触れるだけの唇に俺がゆっくり顔を離すと、後輩は俺を見て、目を瞬かせていた。
……
「…………ごめん、…なんか、したかったから」
「……………え?」
「…、…だ、…だから…………なんか、キス…したくなったんだ…」
「……………」
「………………」
「……………せん」
ガタッ!
「ーあ、あぁ!そ、そういえば、あれだ、あれなんだっ、ど、ドラマが、7時だっ、あ、リモコン何処に置い」
「夕飯残して席を立つんですね」
「ー、…あっ、いや……そうだ、違った、……と、トイレに、俺はトイレに行こうとして、だからちょっと」
ガタッ
「リモコン探そうとしてたんじゃないんですかあなたは?」
「そ、…そうだったんだけど、そ、そう、そうだったんだけど、急に、トイレに行きたいな、とか、思ったような、思わないような、いや思うような、全然思わないような、」
スタスタスタスタ
「どっちなんですか、自分の言ってることさっきから分かってますか?全く意味が分かりませんが」
「な、ななななな何でだよ馬鹿全然すげぇわかんだろ馬鹿じゃねお前実は頭悪りぃのか知らなかった実は頭悪かったなんて知らなかったな知らなかったな初知りだぜビックリだぜ何だそれ意味わかんね」
「…あなたさっきから何言ってるんですか?」
「さ、さあな知らねぇな俺の言ってることなんてお前はお前でちゃんと理解しろよ馬ー」
グイ
「、なな何だよ腕を掴むな俺はトイレにー」
「ーそんな顔真っ赤にしてトイレに行って何する気ですか」
「………っ、……ぁ、…………赤くなんか……な」
ちゅうう
「……、……な………なんてこと……するんだ、……おま」
「お返しですよ?あなたのキスの」
「ーッ、…へ、へえそりゃどうもっ、」
ちゅうー
「ー、………っな!、…ちょ、」
ちゅうっ
ちゅっ、ちゅう、
「……や、………めろよ…………馬鹿………、……顔に、…キス、…すんな…………」
「………あなたって、本当意味分かんない」
「……わ、…悪かったな意味分かんなくて!」
「……俺のこと、こんなふうにさせて………」
「………、…」
「…………先輩、……」
「…………、…な、なに……」
「…………俺………先輩が好き…」
「………し、……知ってるし…、…」
「先輩は………?」
「……………」
「…………先輩は?………」
廊下で、後輩の手によって、その顔を上げさせられて、俺はもう、逃げ場を失った。
こちらをじっと見つめる、その後輩の視線に、俺は金縛りにあったかのように体が動かなくなって
俺は、その唇をふるふると震わせた。
俺は両手を、唇を、ぎゅっと噛んで、それから後輩の顔を見つめた。
伝える言葉なんて、本当はずっと前からあって、なのにこうして見られると聞かれると、途端に言葉を呑んでしまう。
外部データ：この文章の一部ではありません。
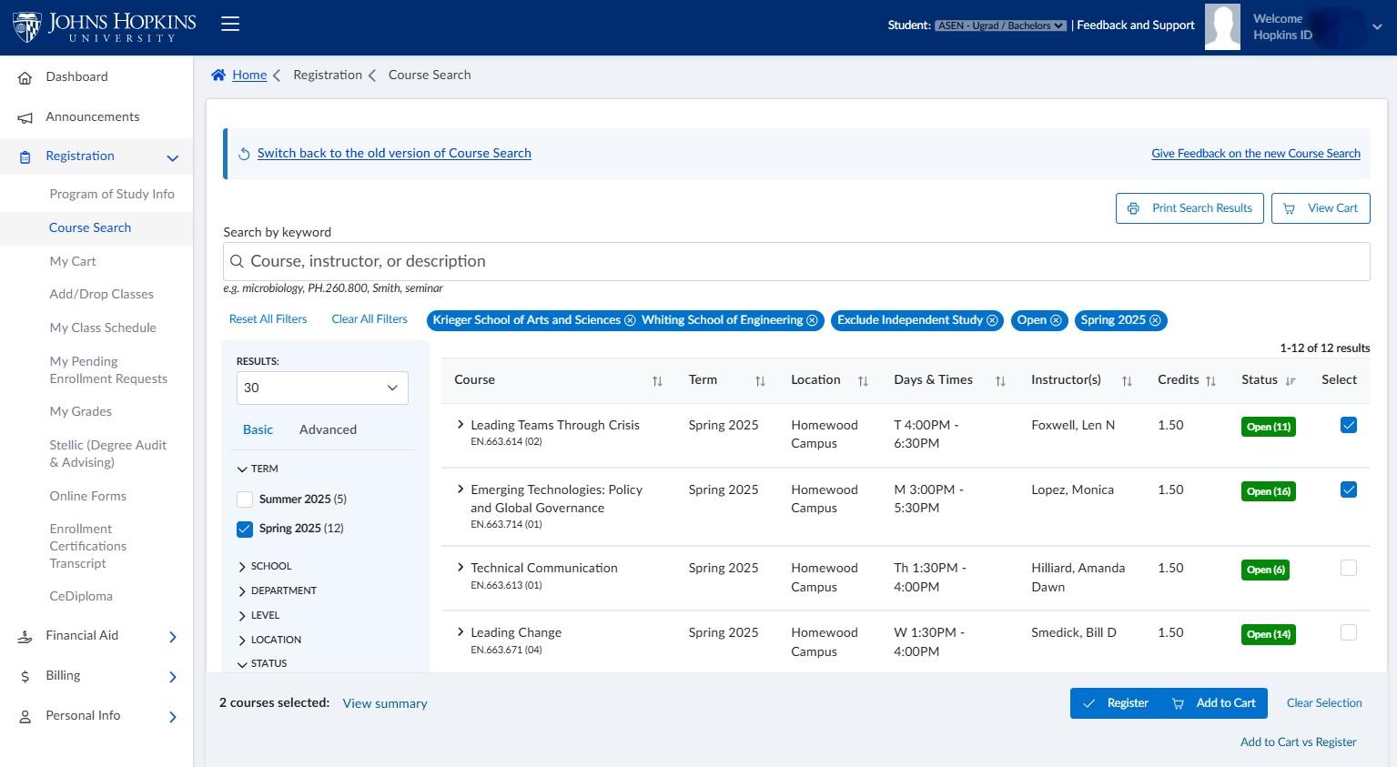Sort results by Course column arrows
The width and height of the screenshot is (1397, 767).
[657, 381]
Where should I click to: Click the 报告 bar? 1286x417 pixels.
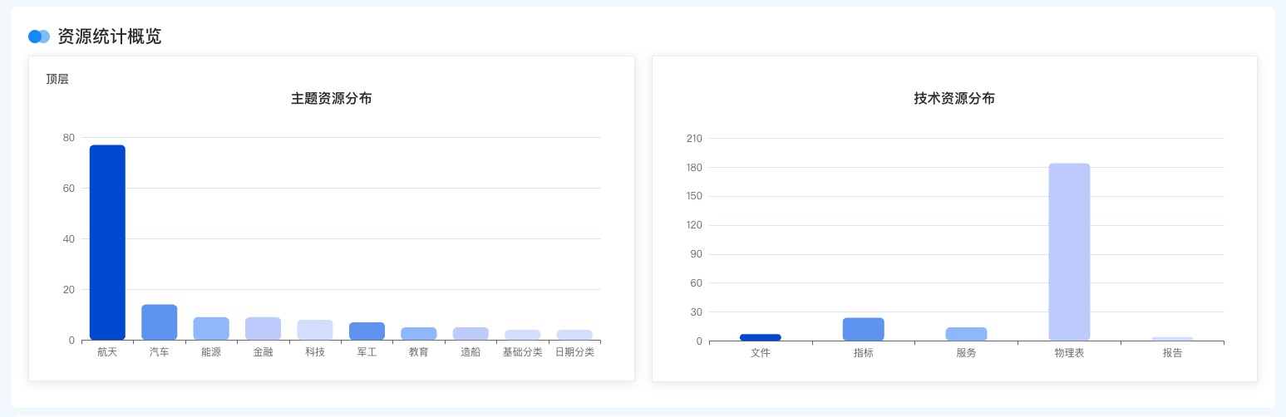coord(1172,339)

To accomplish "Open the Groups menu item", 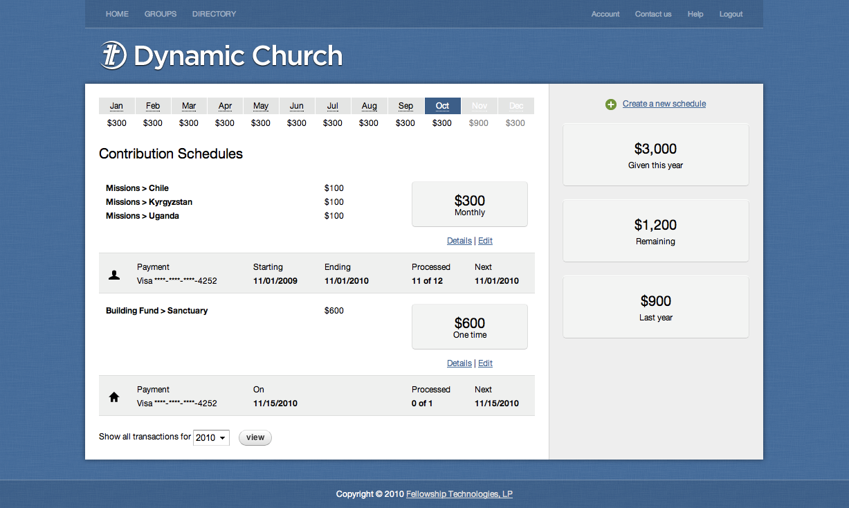I will click(x=161, y=14).
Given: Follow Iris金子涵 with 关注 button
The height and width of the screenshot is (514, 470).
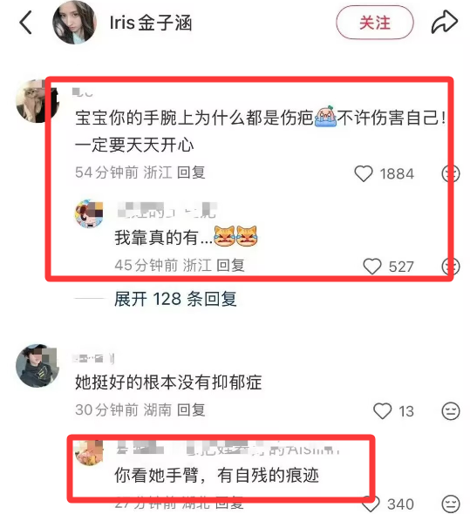Looking at the screenshot, I should (x=374, y=23).
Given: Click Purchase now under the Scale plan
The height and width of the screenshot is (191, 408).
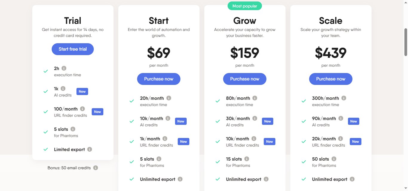Looking at the screenshot, I should tap(331, 79).
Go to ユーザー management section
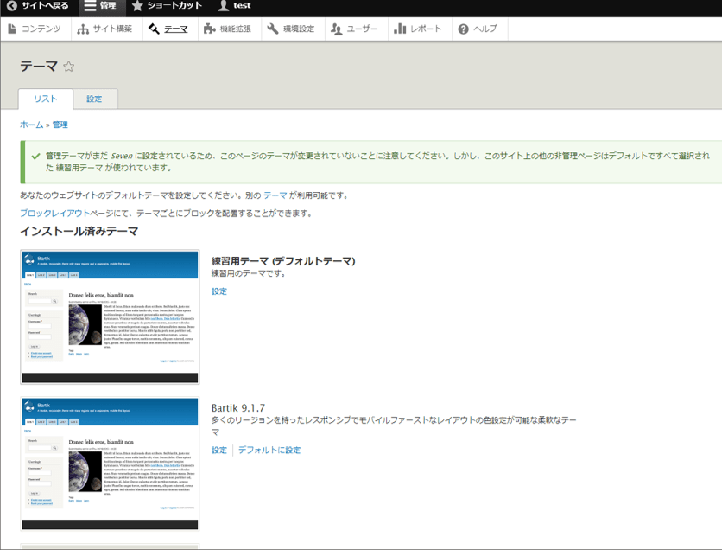This screenshot has height=550, width=722. (x=354, y=29)
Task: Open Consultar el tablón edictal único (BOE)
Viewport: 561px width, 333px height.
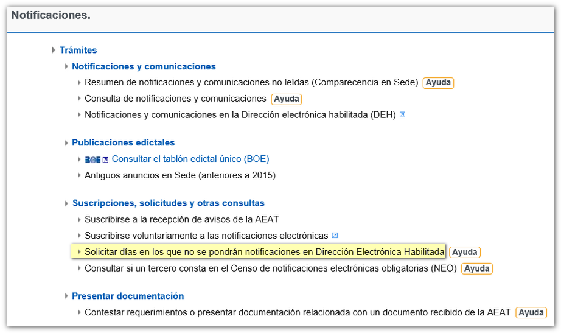Action: click(x=190, y=159)
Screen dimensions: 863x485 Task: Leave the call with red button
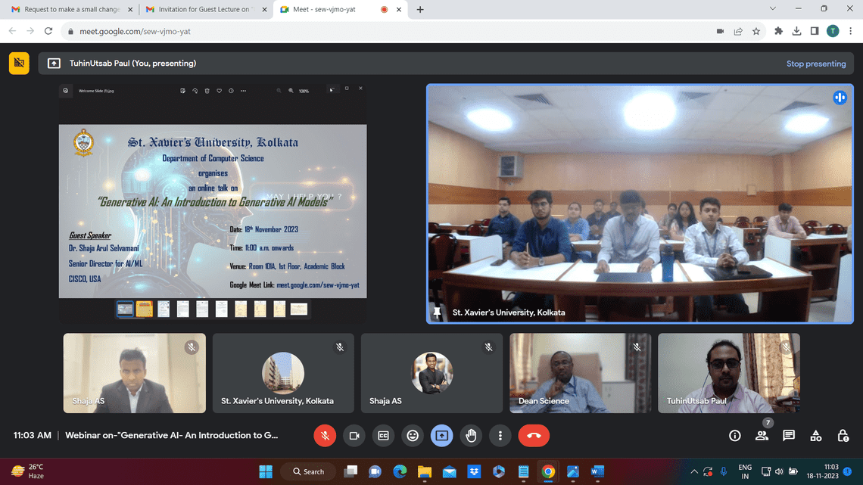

後輩の真剣な目に、昼間のような返しなどできないと思った。
……言える……言えるよ…、
俺だってー………
言えるに決まってんだろ…、
俺にだって………ー
目に、何故か浮かびだす涙に俺は眉を寄せて、頬を真っ赤に染めて、
そして俺は、
「ー……、……す…………き、………だよ…………お前……の………こと………」
ー目の端に溜まった涙に視界を歪まし、今にも消え入りそうななんとも情けないその小さな声で、そう言った。
後輩は、そんな俺に少しだけ笑って、片手を、俺の頬にやって、それから指で、涙の溜まった目元を拭った。
その手は柔らかく、温かく、怖いくらいに優しくて、俺は心臓の速さが加速するのが分かった。
俺は思った。
もうきっと逃げられないと。
こう言ってしまったら、こうなってしまったら、
もう俺は、この手から、この後輩から、きっと、
もう二度と
逃げられないんだと。
「………………先輩…………ー」
抱き締められるその腕の中で、俺は下ろしていた両手をゆっくりとその大きな後輩の、その背中に、俺は気づけば無意識に伸ばしていた。
ぎゅっと背中の服を掴むように手をまわすと、後輩は微かに体を揺らしたような気がした。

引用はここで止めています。